--- Source material Enclosed Below ---
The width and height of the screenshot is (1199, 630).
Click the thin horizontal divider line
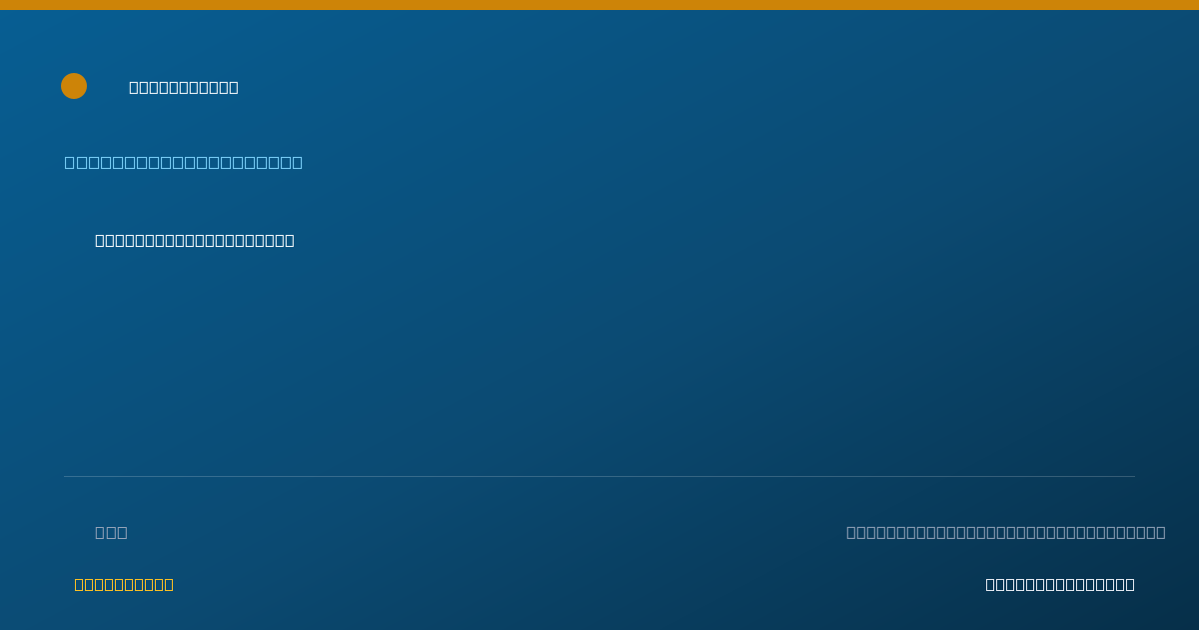[x=600, y=476]
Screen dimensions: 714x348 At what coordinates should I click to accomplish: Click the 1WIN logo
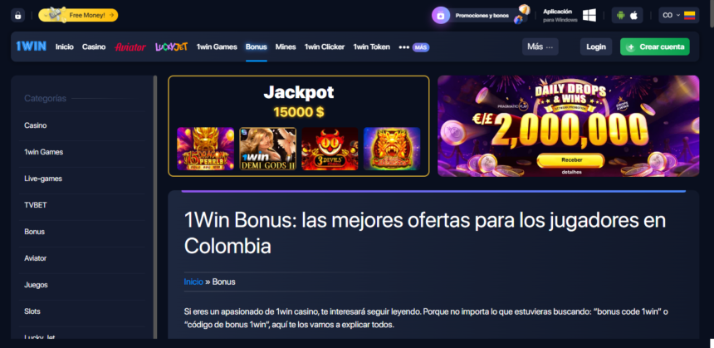tap(31, 47)
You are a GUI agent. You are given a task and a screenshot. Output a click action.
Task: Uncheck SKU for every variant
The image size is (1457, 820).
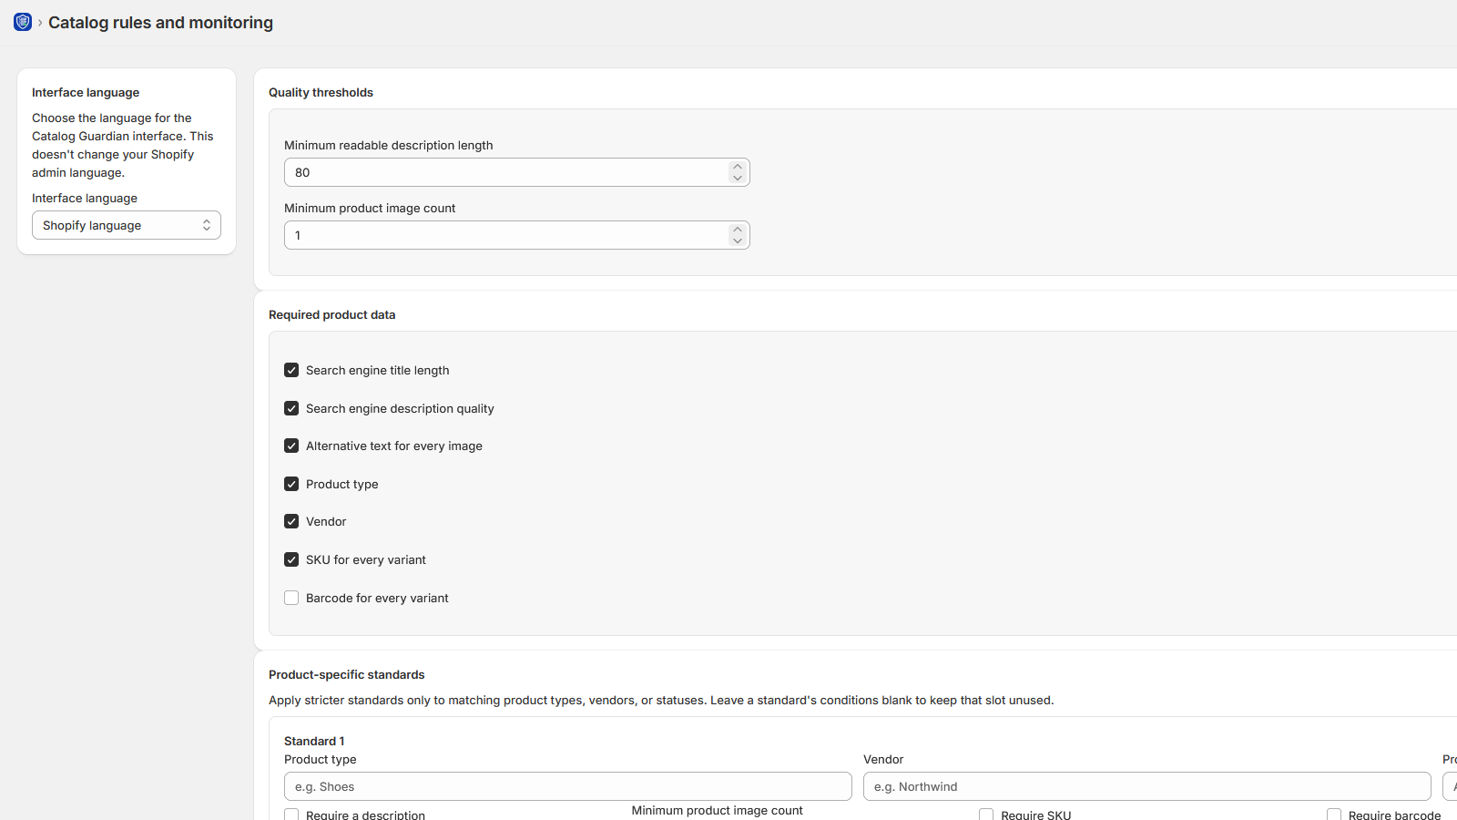[291, 559]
--- End of Enclosed Source material ---
Could you restate every record above word for word, dropping the pictures?

The width and height of the screenshot is (1199, 630).
Click the thin horizontal divider line
[x=600, y=476]
Screen dimensions: 714x348 At what coordinates should I click to accomplish: Click the 1WIN logo
tap(31, 47)
You are a GUI agent. You are given a task and a screenshot. Output a click action.
Task: Uncheck SKU for every variant
The image size is (1457, 820).
[291, 559]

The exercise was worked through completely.